Let me summarise the fable, first before I draw on my conclusions on the business lessons available from this one fable.
A Man and his son were once going with their Donkey to market.
As they were walking along by its side, a countryman passed them and said: “You fools, what is a Donkey for but to ride upon?”
So the Man put the Boy on the Donkey and they went on their way. But soon they passed a group of men, one of whom said: “See that lazy youngster; he lets his father walk while he rides.”
So the Man ordered his Boy to get off, and got on himself.
But they hadn’t gone far when they passed two women, one of whom said to the other: “Shame on that lazy lout to let his poor little son trudge along.”
Well, the Man didn’t know what to do, but at last he took his Boy up before him on the Donkey. By this time they had come to the town, and the passers-by began to jeer and point at them. The Man stopped and asked what they were scoffing at. The men said: “Aren’t you ashamed of yourself for overloading that poor donkey with you and your hulking son?”
The Man and Boy got off and tried to think what to do. They thought and they thought, till at last they cut down a pole, tied the donkey’s feet to it, and raised the pole and the donkey to their shoulders.
They went along amid the laughter of all who met them till they came to Market Bridge, when the Donkey, getting one of his feet loose, kicked out and caused the Boy to drop his end of the pole. In the struggle, the Donkey fell over the bridge and, his fore-feet being tied together, he was drowned.
“That will teach you” said an old man who had followed them: “Please all, and you will please none.”
For me, there are several lessons for business contained in that one fable, depending on the context.
Working with a client, which was part of a national resort and hotel chain, on improving the service delivered to customers by their 250 odd staff, I came across a manager who tried to please all of her staff. The manager was in charge of housekeeping. She had about 40 part time staff working for her. She struggled with enforcing standards of behaviour and of housekeeping. A minority of house-keepers seemed to have a view of how beds should be made, for example. This minority also had a view of what hours they should keep and what consituted reasonable notice of their unavailability for a shift.
Instead of enforcing standards which were published and communicated clearly, she tolerated non-standard behaviours and outcomes. She did so in the belief that people had legitimate concerns about the standards of housekeeping and legitimate reasons for being late. What she only realised later was that by not enforcing a standard with a minority, she was annoying the majority who met both the standards of housekeeping and behaviour. She lost these good people as they resigned because of the frustration with her leadership. Performance declined as the standards became Illusory.
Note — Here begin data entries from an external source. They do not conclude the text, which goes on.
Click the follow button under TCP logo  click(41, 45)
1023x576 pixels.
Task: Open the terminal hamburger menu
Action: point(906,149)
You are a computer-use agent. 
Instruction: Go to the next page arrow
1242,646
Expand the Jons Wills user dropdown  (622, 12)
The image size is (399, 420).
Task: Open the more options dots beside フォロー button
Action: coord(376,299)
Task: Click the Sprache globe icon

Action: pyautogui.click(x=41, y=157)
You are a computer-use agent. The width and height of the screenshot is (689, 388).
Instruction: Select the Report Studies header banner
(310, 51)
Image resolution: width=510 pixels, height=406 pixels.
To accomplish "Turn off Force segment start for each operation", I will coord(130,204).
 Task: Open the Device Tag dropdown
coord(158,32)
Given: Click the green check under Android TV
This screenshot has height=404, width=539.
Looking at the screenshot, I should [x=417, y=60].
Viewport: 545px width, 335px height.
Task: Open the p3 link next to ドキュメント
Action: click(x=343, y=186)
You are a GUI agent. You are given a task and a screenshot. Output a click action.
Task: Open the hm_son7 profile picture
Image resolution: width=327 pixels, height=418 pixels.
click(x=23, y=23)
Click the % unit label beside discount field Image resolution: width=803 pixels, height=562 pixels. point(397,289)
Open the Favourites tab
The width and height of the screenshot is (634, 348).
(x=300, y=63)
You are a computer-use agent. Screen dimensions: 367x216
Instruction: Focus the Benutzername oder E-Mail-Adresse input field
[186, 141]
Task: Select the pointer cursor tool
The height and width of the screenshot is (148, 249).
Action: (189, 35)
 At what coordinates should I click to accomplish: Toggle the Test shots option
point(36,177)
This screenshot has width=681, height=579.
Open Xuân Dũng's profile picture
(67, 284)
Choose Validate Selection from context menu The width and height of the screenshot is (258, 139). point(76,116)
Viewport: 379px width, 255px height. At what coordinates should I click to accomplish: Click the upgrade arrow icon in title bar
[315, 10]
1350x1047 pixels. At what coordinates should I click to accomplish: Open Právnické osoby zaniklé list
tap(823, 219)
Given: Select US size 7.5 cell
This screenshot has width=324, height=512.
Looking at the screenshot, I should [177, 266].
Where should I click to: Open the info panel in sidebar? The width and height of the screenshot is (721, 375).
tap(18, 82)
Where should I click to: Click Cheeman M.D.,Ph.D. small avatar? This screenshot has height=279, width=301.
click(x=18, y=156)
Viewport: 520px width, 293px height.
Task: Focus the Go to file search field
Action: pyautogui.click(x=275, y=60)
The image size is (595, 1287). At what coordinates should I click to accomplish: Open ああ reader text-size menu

In the end she lost her job because of the poor performance and high attrition rate of the housekeeping department, which she was unable to turn around. All this happened because she tried to please all of the people all of the time.
The most common marketing failure I observe is of organisations failing to narrow the market which they serve enough.
I do wish I had a dollar for every time I have heard someone say something like, “But that will not resonate with people who <insert characteristic here>.” My response is invariably, “But’s that’s OK. People with that behaviour are not our target market.”
This is so important for small companies.
Small companies generally have 2-3% market share of a global segment. That means that they can afford to ignore or even antagonise, at the extreme, up to 97% of a particular market. They do not have to please all of the people all of the time. They can afford to really please 3% of the market and do well. If they increase their market share by 50% they still only control 4.5% of the market. There is no sane reason to try to please all of the market all of the time and probably please none.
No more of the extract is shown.